The present application is described with reference to flowchart illustrations and/or block diagrams of methods, apparatus (systems), and computer program products according to the application. It will be understood that each flow and/or block of the flow diagrams and/or block diagrams, and combinations of flows and/or blocks in the flow diagrams and/or block diagrams, can be implemented by computer program instructions. These computer program instructions may be provided to a processor of a general purpose computer, special purpose computer, embedded processor, or other programmable data processing apparatus to produce a machine, such that the instructions, which execute via the processor of the computer or other programmable data processing apparatus, create means for implementing the functions specified in the flowchart flow or flows and/or block diagram block or blocks.

These computer program instructions may also be stored in a computer-readable memory that can direct a computer or other programmable data processing apparatus to function in a particular manner, such that the instructions stored in the computer-readable memory produce an article of manufacture including instruction means which implement the function specified in the flowchart flow or flows and/or block diagram block or blocks.

These computer program instructions may also be loaded onto a computer or other programmable data processing apparatus to cause a series of operational steps to be performed on the computer or other programmable apparatus to produce a computer implemented process such that the instructions which execute on the computer or other programmable apparatus provide steps for implementing the functions specified in the flowchart flow or flows and/or block diagram block or blocks.

It will be apparent to those skilled in the art that various changes and modifications may be made in the present application without departing from the spirit and scope of the application.
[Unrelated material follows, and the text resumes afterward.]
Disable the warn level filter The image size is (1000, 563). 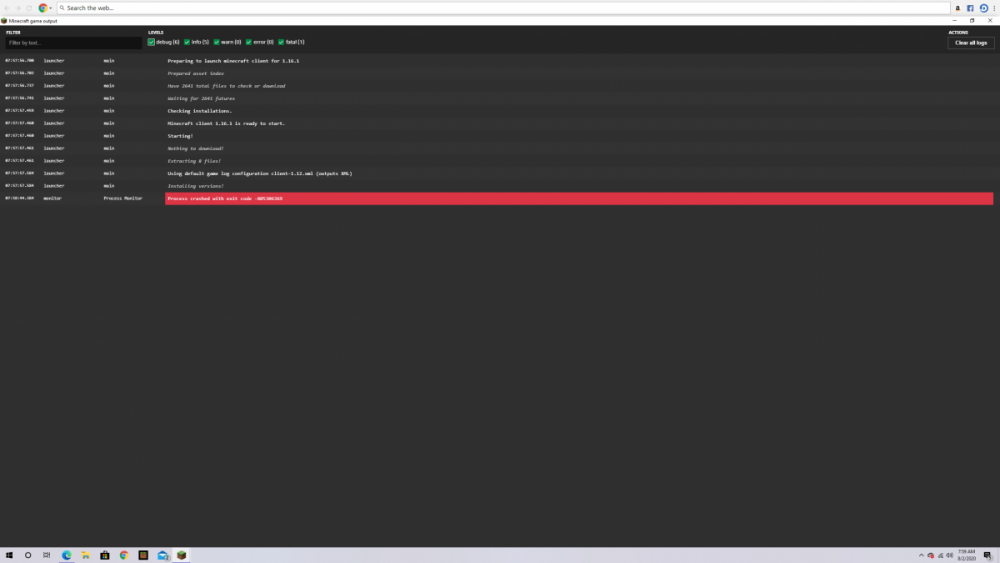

Thus, if such modifications and variations of the present application fall within the scope of the claims of the present application and their equivalents, the present application is intended to include such modifications and variations as well.

Claims

1. A method for training a federated learning model is characterized by comprising the following steps:

2. The method of claim 1, wherein the regularization constraint determined based on the global model parameters of the server and the local model parameters of the client comprises:

3. The method of claim 1, wherein a final loss function for the local model parameters is determined according to equation (1) below;

wherein the content of the first and second substances,

participating in the local modelFinal loss function of number, J (W)⁽ⁱ⁾) As a loss function of the local model parameters, J_T-S(W⁽ⁱ⁾) For the regularization constraint, β are coefficients of the regularization constraint.

4. The method of claim 1, wherein the local model parameters for the kth iterative training are determined according to the following formula (2);

the gradient of the original loss function for the local model parameters,

5. A method for training a federated learning model is characterized by comprising the following steps:

6. The method of claim 5, wherein the global model parameters for the kth iteration are determined according to the following equation (3);

7. The utility model provides a trainer of bang's learning model which characterized in that includes:

8. The utility model provides a trainer of bang's learning model which characterized in that includes:

9. A computing device, comprising:

a memory for storing program instructions;

a processor for calling program instructions stored in said memory to perform the method of any one of claims 1 to 4 or 5 to 6 in accordance with the obtained program.

10. A computer-readable storage medium having stored thereon computer-executable instructions for causing a computer to perform the method of any one of claims 1 to 4 or 5 to 6.